→ EXERCISE AIM:
What you give back should be only the lines from the one holding "Click the °C icon beside Set Temperature" through the final line of the records, each reproduced exactly.

Data entries:
== Segment start ==

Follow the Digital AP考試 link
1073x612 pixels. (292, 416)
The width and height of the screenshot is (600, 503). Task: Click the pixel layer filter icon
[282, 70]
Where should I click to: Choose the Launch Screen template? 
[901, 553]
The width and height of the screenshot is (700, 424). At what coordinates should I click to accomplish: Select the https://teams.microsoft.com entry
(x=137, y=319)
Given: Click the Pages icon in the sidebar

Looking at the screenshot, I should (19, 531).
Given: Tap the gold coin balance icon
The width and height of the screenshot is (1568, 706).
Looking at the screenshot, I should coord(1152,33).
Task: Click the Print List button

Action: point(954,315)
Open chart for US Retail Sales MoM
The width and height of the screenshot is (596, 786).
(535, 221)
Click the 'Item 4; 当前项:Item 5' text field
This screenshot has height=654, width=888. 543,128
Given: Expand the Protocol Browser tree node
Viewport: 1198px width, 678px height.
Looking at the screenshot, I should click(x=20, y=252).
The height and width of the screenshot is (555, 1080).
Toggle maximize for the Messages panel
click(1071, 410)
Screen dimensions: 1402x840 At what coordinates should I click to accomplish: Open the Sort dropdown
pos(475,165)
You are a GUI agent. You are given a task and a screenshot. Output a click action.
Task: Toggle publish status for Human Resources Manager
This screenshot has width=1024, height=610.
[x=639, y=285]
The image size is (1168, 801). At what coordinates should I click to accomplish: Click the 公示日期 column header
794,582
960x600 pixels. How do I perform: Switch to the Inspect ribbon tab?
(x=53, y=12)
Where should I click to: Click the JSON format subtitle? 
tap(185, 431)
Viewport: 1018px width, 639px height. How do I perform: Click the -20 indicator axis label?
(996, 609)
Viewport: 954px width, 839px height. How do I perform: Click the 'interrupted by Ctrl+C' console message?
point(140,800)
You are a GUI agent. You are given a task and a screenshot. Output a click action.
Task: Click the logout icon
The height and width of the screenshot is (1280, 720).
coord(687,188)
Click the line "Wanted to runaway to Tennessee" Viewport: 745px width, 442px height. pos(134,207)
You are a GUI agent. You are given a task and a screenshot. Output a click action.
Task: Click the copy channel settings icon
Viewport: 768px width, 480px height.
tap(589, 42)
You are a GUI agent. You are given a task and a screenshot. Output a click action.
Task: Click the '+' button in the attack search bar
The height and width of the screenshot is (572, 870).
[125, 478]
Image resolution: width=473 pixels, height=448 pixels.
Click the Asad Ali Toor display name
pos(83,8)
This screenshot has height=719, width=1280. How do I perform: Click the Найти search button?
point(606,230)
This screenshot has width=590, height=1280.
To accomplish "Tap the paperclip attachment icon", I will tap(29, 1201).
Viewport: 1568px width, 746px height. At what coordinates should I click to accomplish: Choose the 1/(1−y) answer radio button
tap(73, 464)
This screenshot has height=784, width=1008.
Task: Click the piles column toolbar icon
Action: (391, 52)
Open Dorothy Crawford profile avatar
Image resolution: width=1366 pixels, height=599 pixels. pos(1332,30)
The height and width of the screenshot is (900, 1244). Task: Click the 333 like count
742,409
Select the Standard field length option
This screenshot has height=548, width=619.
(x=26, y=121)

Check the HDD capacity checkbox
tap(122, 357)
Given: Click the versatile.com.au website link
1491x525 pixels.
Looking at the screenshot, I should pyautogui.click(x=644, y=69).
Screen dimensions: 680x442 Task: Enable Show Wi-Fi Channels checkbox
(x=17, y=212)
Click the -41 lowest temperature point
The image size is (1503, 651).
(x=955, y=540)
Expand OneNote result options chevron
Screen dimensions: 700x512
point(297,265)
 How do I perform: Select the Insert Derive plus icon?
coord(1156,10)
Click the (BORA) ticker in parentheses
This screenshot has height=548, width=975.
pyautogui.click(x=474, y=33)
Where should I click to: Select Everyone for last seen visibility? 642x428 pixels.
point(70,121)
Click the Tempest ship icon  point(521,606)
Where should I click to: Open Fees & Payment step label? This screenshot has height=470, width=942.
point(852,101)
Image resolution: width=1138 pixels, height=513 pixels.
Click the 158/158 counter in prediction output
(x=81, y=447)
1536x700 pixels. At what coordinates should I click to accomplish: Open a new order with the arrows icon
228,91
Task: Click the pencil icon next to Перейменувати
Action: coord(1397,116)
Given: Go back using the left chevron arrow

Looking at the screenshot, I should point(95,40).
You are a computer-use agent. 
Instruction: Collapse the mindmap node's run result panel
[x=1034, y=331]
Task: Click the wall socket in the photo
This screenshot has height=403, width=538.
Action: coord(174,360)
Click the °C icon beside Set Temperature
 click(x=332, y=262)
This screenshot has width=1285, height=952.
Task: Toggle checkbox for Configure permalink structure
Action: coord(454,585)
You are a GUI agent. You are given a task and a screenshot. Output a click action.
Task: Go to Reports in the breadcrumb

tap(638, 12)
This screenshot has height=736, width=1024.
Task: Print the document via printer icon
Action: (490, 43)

== Segment end ==

→ ANSWER FOR THE TASK:
Click the °C icon beside Set Temperature
 click(x=332, y=262)
This screenshot has width=1285, height=952.
Task: Toggle checkbox for Configure permalink structure
Action: coord(454,585)
You are a GUI agent. You are given a task and a screenshot. Output a click action.
Task: Go to Reports in the breadcrumb

tap(638, 12)
This screenshot has height=736, width=1024.
Task: Print the document via printer icon
Action: (490, 43)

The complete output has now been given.